Emily: I do appreciate that potentially, the youths of today will have more of a touchstone of even understanding what boundaries are just simply because it is so prevalent on social media, not necessarily that they'll find what a good definition of boundaries are.

Jase: That’s-

Dedeker: Yeah, I don't know.

Emily: Aware of them in a way that-

Dedeker: Everyone's got a problem with some BS from their parents regarding how well-meaning.

Jase: We all get some BS, yes.

Emily: Indeed, yes, social media, parents, whatever. Additionally, on the flip side, it can be really difficult for us to acknowledge and understand other people's boundaries as well. You may have a really great understanding of what it is that you need but it may be really difficult for you to acknowledge and uphold and be okay with your partner's boundaries, or your friends, or your parents, or any of those things. There is a potential that if you are having difficulty with this, you just may not have an easy time honoring your own boundaries either.

It may just simply not be something that you're very good at yet, and that's okay, it takes practice. I'm still not very good at upholding my own boundaries and it's something that I really have to catch myself on and that I need to work on all the time. Probably, all of us do, all of us could be better at this. A lot of the examples that we already discussed can be flipped and act as examples of ways that you are perhaps not honoring or accepting or understanding other people's boundaries too.

Jase: Yes, I feel we're getting into the area that is the tricky part. This is where we have some of these challenges with people, either using the word boundaries for things that aren't, really, that really are more of a preference or a desire or an expectation or something like that. I feel like there's a few pieces here. One is that sometimes we can just feel like, "Oh, well, I know better than the other person," that maybe even if it's just subconscious, you're like, "But I know what's right. This person should be doing that." Whether that's a tendency to want to ignore what they've told you about their boundary or just not really even paying attention to that, or more likely, they've never expressed the boundary to you clearly because most of us aren't practiced at that. That's not something that we've often done.

Then there can also be this other thing where, like we mentioned before, that the boundaries, it feels like they're constantly coming up and constantly being used. In that case, it is more of this, "Am I just saying boundary to really mean I'm disappointed or what you said hurt me?" I feel like the only way I can express that hurt clearly is to call it a boundary because I've been told that when I say I'm hurt, I've been told that's wrong. Maybe by calling it a boundary, I feel like, "Well, by definition, boundaries are always good. Therefore I'm going to use it that way."

The reason why I put the story in that way is to clarify that when we talk about people using boundaries wrong, I actually think it's rarely, rarely, if ever coming from an intentionally manipulative place. It's generally coming from these desires or these fears or these insecurities about being able to express what it is that we want. Then the other piece of that is that if these really are important fundamental boundaries and the two of you just cannot accept each other's or this just seems incompatible, if that's really your boundary, that just seems like how can we have a good relationship that way?

──────────

= Exercise 1 =
List each speaker who appears in the conversation about boundaries, in the order in which each first speaks.
= Exercise 2 =
Reproduce word for word the passage of the conversation about boundaries starting at "Dedeker: Everyone's got" and ending at "own boundaries either.".
= Exercise 3 =
Write the next part of the conversation about boundaries, picking up after its final sentence.

= Data shown =
──────────

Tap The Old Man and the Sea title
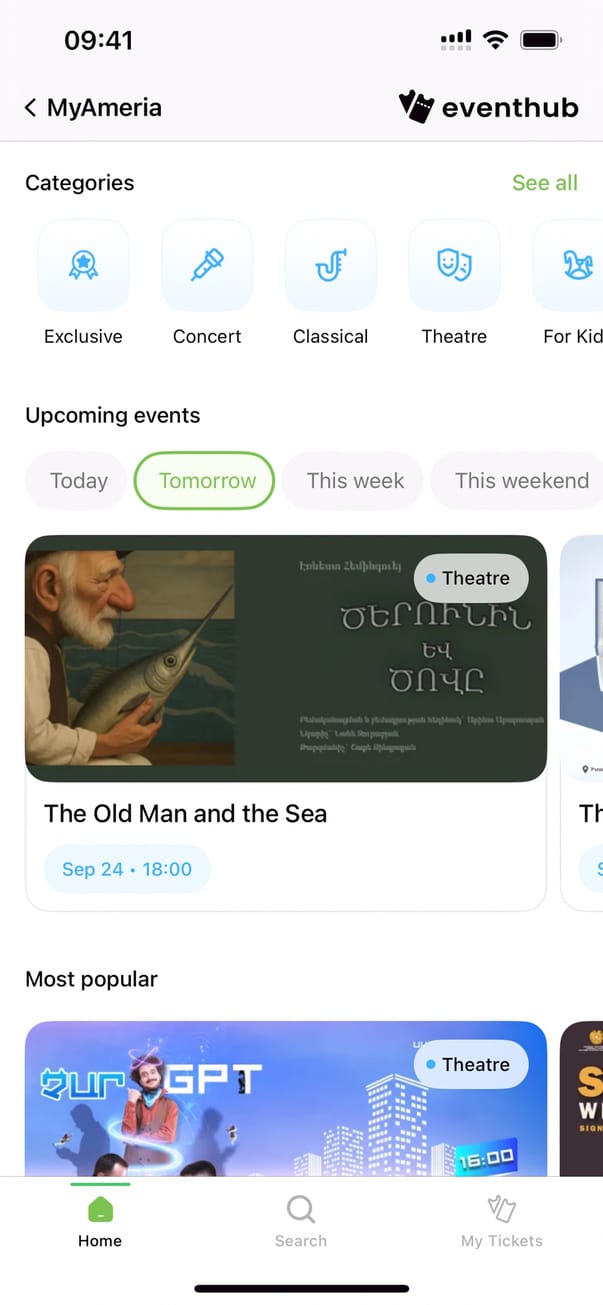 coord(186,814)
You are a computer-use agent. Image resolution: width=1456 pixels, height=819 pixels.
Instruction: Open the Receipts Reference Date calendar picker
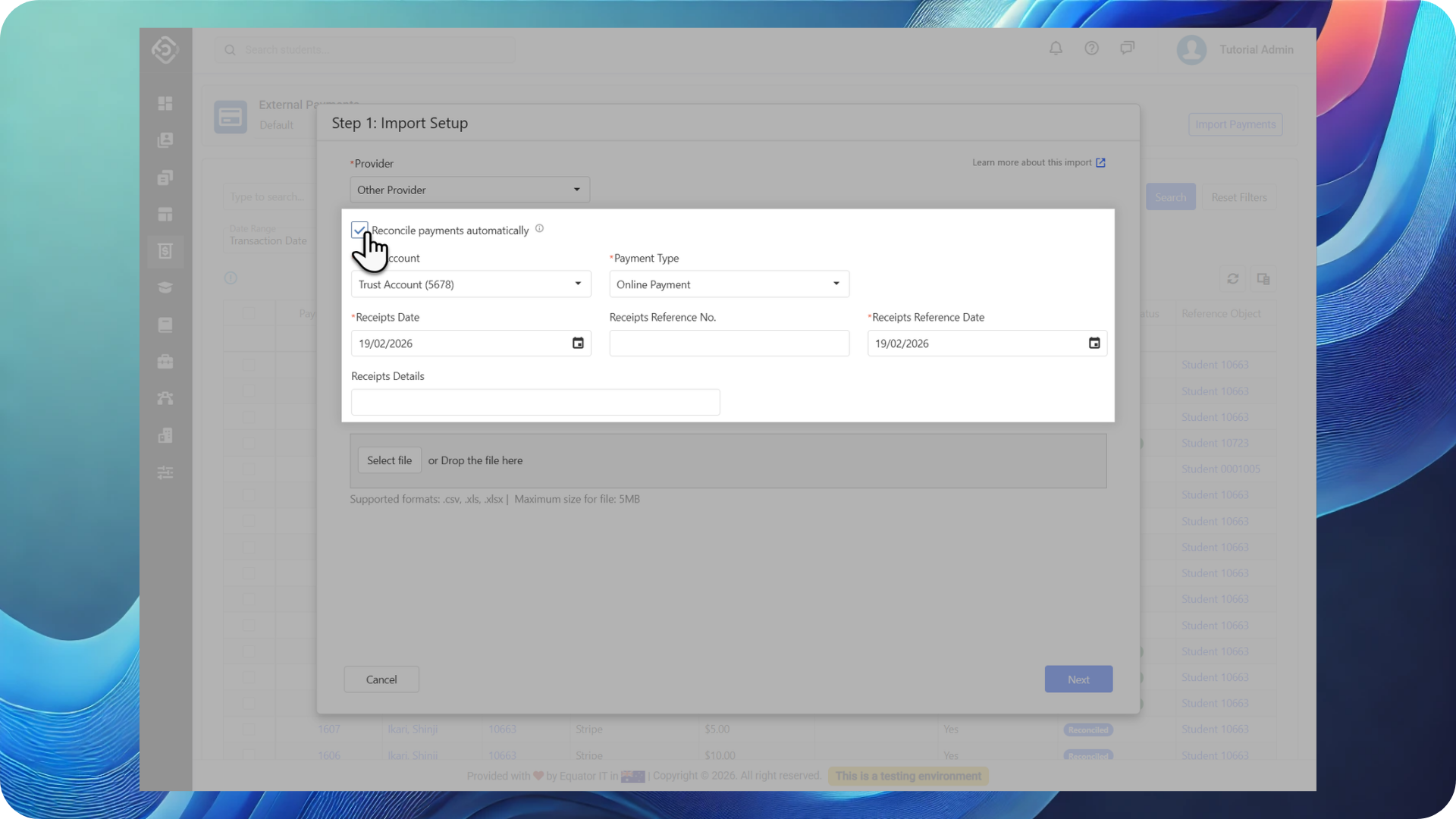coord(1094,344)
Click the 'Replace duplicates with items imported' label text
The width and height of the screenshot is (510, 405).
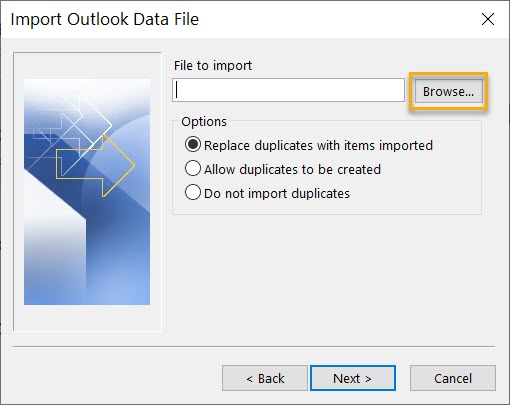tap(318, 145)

──────────

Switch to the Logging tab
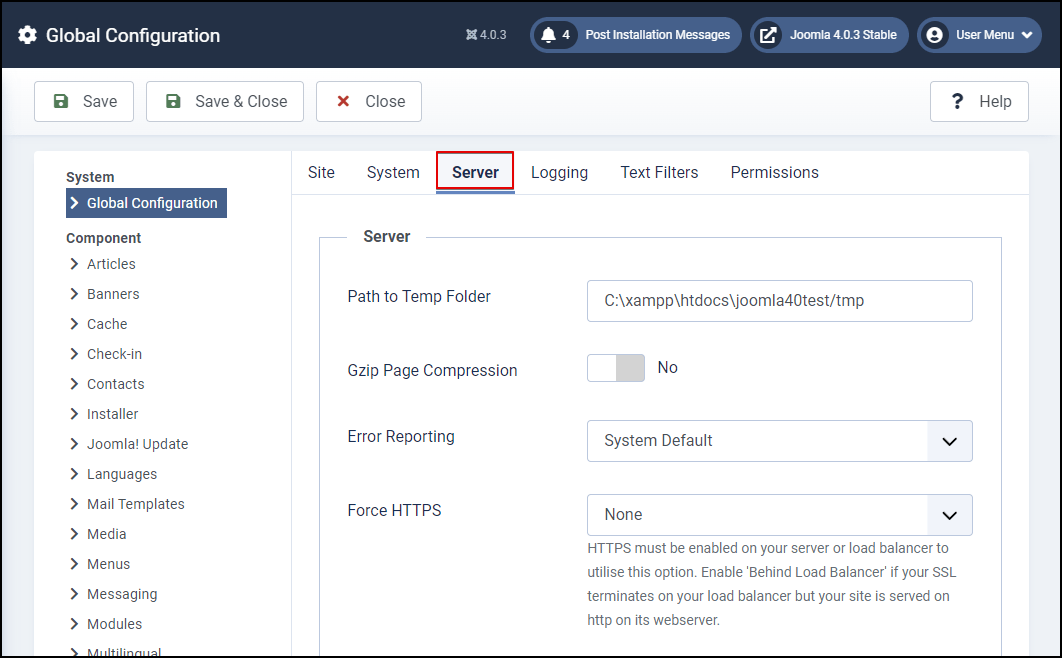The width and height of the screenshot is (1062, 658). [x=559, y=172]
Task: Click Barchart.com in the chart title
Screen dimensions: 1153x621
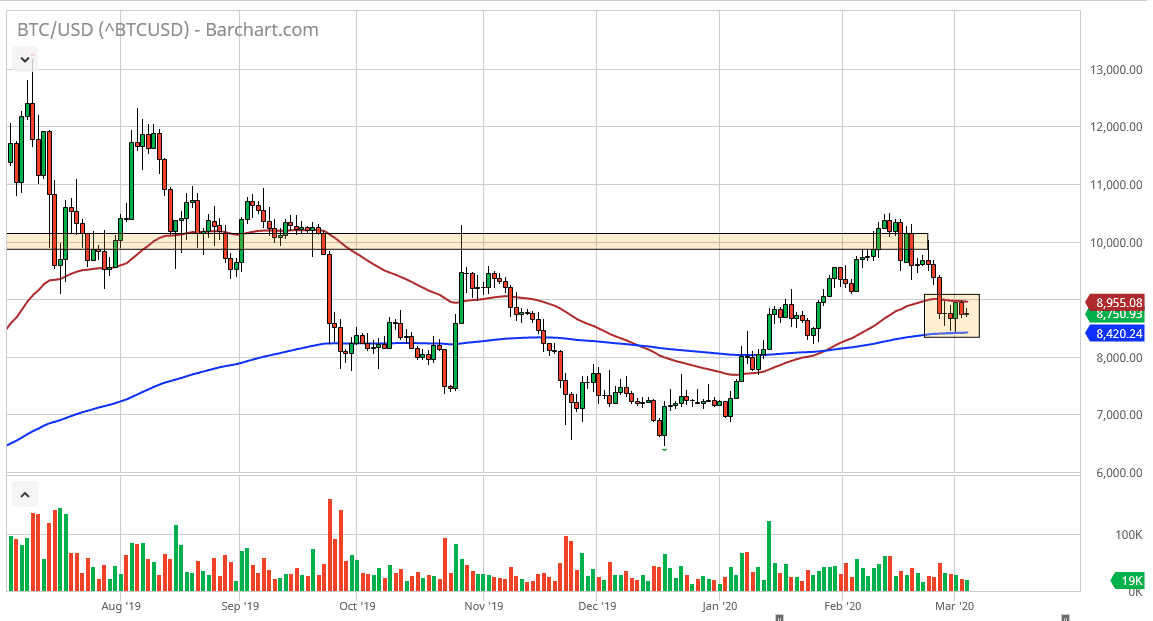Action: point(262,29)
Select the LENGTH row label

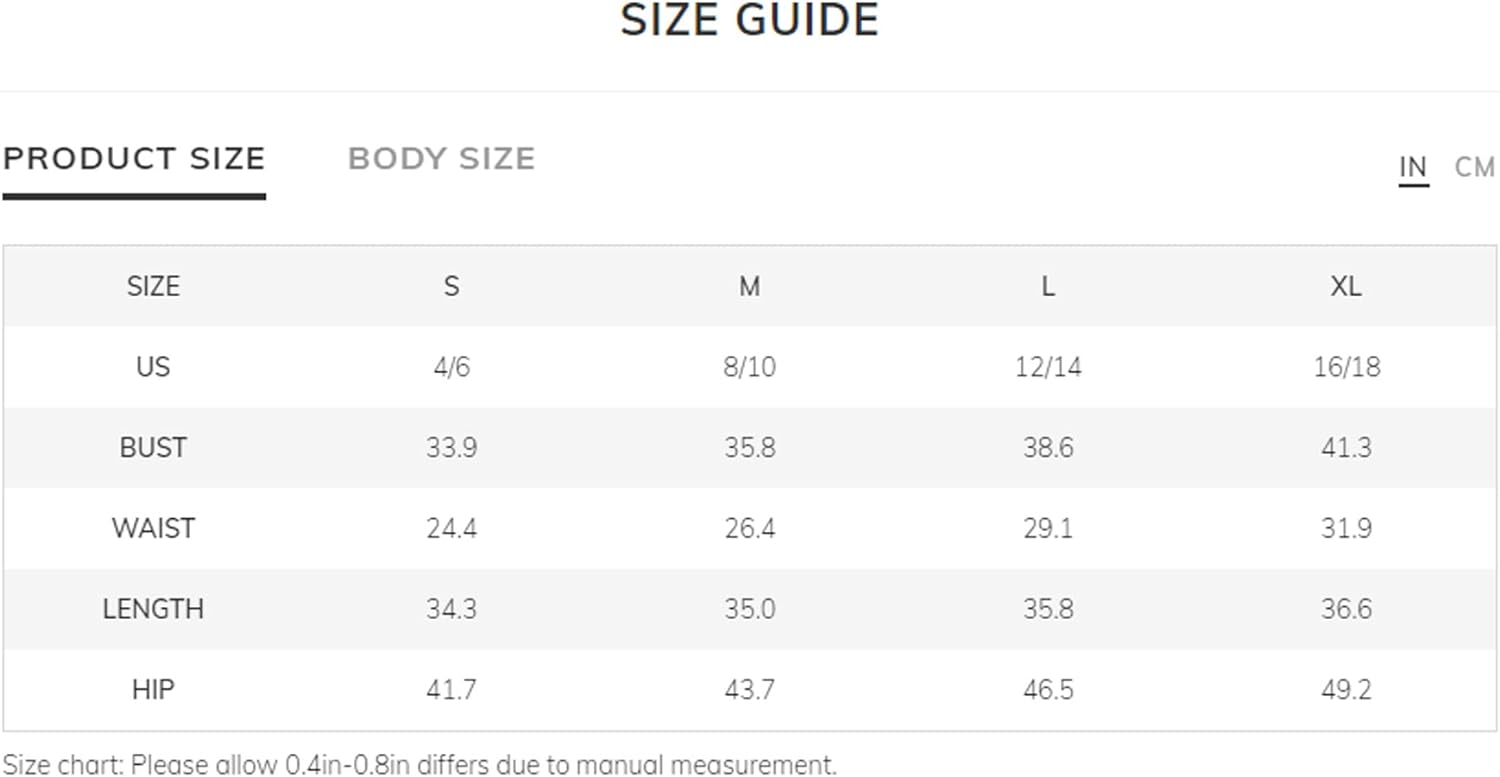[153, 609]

──────────

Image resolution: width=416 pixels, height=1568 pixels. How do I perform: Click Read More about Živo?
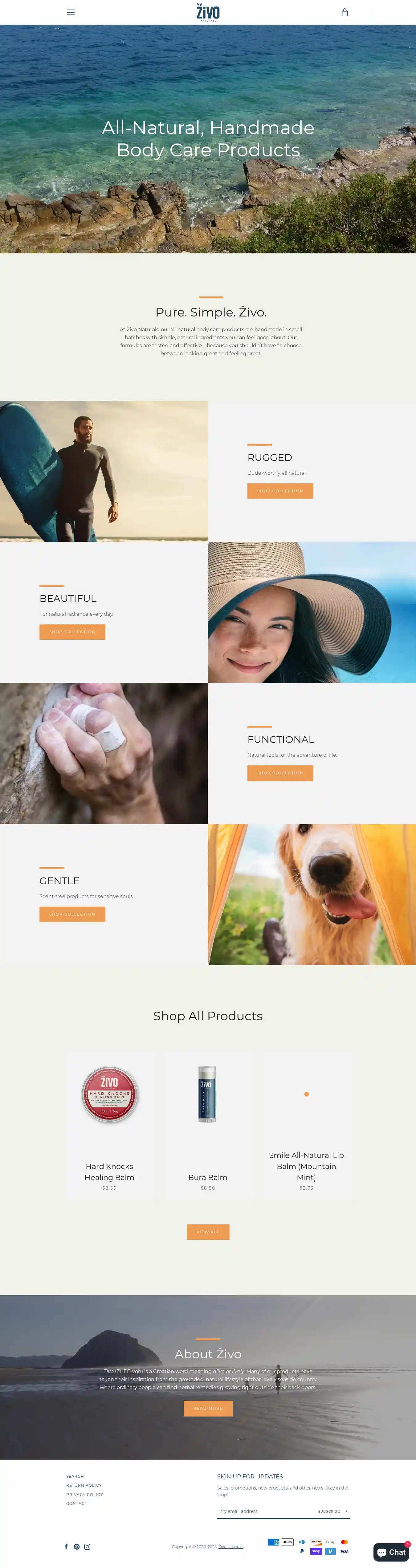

──────────

= Response 1 =
Emily, Jase, Dedeker

= Response 2 =
Dedeker: Everyone's got a problem with some BS from their parents regarding how well-meaning.

Jase: We all get some BS, yes.

Emily: Indeed, yes, social media, parents, whatever. Additionally, on the flip side, it can be really difficult for us to acknowledge and understand other people's boundaries as well. You may have a really great understanding of what it is that you need but it may be really difficult for you to acknowledge and uphold and be okay with your partner's boundaries, or your friends, or your parents, or any of those things. There is a potential that if you are having difficulty with this, you just may not have an easy time honoring your own boundaries either.

= Response 3 =
That also may mean this is not a good relationship, that this is not a good fit. You could both be fine people, but this might not be a good relationship for the two of you. That's a hard thing for people to accept, which also makes enforcing and understanding boundaries difficult.

Dedeker: Again, the same way that you said that people who "misuse" the definition of boundaries, it doesn't necessarily always come from a super evil or manipulative place. I think, again, if someone's pushing up against your boundaries or doing something that doesn't jive with you, or that makes you uncomfortable, or if you've maybe explicitly stated to them, "No, I don't do this," or "I don't want to do this," and they still keep pushing against that, it doesn't even necessarily mean that they're a horrible, manipulative, villainous person either because this can happen in super benign situations. I think this happens all the time.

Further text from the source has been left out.